Le 27 août 2026, l’UNICEF publie un appel : 17,2 millions de dollars pour répondre à l’urgence au Népal, où les crues du 26 août ont fait au moins 332 morts selon l’agence onusienne. Le même jour, la Fédération internationale de la Croix-Rouge annonce avoir débloqué plus d’un million d’euros. Le 28 août, la Commission européenne confirme une aide d’urgence de deux millions d’euros. Les États-Unis, eux, ont annoncé 500 000 dollars dès le 26 août, selon le département d’État.

La France n’apparaît dans aucune de ces annonces.

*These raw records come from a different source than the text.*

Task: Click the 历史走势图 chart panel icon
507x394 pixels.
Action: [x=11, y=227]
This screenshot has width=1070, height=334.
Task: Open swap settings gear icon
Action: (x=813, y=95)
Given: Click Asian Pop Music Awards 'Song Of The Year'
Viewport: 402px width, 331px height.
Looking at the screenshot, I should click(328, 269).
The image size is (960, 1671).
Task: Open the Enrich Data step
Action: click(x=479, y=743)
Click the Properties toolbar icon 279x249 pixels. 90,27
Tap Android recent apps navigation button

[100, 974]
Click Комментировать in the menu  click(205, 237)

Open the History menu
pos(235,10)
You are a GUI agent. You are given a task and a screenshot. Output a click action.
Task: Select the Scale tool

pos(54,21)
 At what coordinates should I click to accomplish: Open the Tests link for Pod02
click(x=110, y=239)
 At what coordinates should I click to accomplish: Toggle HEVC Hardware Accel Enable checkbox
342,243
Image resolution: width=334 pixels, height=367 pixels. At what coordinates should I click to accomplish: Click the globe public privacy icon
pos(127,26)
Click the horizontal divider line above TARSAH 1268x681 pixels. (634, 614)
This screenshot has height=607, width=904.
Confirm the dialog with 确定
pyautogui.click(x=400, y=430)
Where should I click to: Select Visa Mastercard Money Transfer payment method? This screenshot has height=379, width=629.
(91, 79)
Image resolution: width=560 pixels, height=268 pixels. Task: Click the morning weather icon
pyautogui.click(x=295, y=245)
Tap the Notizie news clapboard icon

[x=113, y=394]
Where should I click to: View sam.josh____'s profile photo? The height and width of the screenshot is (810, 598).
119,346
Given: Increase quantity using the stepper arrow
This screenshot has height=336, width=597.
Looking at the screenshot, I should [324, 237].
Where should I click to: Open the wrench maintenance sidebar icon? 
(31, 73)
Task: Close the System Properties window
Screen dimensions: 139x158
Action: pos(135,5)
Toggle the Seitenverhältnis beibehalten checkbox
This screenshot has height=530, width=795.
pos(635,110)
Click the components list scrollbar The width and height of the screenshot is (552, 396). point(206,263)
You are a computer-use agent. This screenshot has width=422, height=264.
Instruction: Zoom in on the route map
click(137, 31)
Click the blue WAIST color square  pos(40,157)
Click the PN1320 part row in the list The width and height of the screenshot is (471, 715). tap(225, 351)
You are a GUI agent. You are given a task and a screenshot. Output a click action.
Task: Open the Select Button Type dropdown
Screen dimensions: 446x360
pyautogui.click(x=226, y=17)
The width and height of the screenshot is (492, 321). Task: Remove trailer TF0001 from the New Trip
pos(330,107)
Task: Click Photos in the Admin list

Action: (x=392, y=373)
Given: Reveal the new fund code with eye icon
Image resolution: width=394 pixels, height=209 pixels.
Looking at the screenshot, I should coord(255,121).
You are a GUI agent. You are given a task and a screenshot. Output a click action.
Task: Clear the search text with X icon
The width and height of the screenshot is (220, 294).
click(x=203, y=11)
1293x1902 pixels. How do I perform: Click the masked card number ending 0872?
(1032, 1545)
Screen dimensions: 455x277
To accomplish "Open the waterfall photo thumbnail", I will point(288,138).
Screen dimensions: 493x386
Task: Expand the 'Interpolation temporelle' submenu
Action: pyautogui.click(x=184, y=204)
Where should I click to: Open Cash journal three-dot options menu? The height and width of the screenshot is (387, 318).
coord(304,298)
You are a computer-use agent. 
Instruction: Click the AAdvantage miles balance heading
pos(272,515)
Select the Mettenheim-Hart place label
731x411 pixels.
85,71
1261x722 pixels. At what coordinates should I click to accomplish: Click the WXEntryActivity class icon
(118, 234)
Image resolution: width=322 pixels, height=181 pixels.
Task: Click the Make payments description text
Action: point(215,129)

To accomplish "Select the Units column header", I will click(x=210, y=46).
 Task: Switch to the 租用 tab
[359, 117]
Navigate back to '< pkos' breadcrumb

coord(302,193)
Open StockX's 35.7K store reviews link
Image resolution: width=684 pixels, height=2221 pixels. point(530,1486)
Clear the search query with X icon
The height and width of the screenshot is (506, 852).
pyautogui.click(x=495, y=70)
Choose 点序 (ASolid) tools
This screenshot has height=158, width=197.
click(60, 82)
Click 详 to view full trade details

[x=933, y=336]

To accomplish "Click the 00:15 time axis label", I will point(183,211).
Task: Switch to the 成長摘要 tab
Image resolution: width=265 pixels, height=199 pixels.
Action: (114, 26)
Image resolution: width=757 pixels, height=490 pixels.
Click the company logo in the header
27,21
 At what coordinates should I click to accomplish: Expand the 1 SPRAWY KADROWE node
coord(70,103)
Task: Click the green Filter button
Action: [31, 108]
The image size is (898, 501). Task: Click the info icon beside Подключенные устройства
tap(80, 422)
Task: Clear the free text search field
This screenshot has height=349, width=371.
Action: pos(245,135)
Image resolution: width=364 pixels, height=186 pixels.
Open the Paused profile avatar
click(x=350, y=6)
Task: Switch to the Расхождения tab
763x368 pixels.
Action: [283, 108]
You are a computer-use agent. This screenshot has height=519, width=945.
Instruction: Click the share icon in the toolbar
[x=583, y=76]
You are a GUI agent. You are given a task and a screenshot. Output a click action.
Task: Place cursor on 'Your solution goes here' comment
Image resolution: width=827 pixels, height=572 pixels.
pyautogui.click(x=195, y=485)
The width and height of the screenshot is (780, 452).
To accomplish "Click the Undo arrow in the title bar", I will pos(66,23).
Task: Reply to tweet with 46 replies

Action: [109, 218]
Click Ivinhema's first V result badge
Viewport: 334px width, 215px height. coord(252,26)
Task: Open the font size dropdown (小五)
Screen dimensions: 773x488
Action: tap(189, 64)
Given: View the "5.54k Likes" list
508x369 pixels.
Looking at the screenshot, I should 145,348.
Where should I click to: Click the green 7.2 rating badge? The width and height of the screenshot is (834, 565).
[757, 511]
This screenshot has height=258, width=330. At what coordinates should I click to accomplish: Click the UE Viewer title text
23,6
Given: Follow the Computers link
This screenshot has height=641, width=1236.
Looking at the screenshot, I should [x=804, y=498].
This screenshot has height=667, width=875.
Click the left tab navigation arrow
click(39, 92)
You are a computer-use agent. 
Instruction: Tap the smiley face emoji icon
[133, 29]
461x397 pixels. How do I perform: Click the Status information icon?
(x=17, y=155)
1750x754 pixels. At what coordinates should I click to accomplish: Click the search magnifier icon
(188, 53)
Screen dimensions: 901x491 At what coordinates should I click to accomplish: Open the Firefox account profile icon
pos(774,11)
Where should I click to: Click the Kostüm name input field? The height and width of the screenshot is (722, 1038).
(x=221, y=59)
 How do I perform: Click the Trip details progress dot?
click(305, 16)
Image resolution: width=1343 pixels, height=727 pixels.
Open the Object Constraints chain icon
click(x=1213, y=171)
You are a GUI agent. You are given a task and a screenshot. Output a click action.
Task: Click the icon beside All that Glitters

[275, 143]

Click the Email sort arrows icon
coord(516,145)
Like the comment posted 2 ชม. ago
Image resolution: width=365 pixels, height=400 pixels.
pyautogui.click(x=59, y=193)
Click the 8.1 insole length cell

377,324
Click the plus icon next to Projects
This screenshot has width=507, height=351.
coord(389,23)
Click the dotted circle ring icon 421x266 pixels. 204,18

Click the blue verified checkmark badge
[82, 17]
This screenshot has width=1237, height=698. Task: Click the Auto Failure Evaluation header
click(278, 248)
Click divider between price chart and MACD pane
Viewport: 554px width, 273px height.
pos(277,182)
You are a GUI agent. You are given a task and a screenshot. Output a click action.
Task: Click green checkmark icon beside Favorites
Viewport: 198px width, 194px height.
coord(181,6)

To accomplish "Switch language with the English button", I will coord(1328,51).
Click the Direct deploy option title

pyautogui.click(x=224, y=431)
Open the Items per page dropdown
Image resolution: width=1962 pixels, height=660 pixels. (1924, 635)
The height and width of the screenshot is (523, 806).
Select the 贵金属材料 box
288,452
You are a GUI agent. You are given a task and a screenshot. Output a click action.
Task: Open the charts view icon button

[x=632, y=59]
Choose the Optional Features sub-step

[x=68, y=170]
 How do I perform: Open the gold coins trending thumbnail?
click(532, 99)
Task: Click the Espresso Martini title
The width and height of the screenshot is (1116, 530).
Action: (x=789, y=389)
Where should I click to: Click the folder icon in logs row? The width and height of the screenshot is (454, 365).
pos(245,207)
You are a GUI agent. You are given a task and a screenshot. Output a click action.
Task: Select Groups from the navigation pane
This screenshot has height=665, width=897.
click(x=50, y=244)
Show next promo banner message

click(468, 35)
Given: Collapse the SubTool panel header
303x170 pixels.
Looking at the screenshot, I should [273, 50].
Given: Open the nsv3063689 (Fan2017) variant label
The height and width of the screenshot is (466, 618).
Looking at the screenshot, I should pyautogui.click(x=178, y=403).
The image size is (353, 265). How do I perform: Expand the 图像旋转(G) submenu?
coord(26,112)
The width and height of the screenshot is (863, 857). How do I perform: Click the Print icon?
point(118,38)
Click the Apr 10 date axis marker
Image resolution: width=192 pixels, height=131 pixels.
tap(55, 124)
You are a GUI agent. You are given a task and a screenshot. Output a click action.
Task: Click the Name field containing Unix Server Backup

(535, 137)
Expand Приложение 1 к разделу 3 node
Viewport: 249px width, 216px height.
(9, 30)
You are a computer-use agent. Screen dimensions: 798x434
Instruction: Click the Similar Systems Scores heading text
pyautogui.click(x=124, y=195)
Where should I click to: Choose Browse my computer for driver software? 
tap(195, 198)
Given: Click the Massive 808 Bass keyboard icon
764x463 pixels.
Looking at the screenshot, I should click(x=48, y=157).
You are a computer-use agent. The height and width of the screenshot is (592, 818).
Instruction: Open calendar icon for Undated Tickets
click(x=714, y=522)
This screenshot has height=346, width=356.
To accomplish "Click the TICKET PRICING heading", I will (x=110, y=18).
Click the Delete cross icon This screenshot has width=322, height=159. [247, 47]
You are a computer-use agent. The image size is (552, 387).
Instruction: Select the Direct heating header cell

Reprenons la facture. L’UNICEF chiffre le besoin à 17,2 millions de dollars. L’Union européenne en apporte deux. La Croix-Rouge, un. Les États-Unis, un demi. La contribution française directe, elle, n’est pas publiée. Pas de communiqué du Quai d’Orsay, pas de montant annoncé, pas de ligne budgétaire identifiable.

On sait produire des images. On ne sait pas, ou on ne veut pas, produire un chèque.

C’est écrit. Le contraste est net : la France excelle dans l’observation de la catastrophe, pas dans sa prise en charge financière.

Qui paie, et pour qui ? Pour l’instant, la réponse est : les autres paient, la France regarde.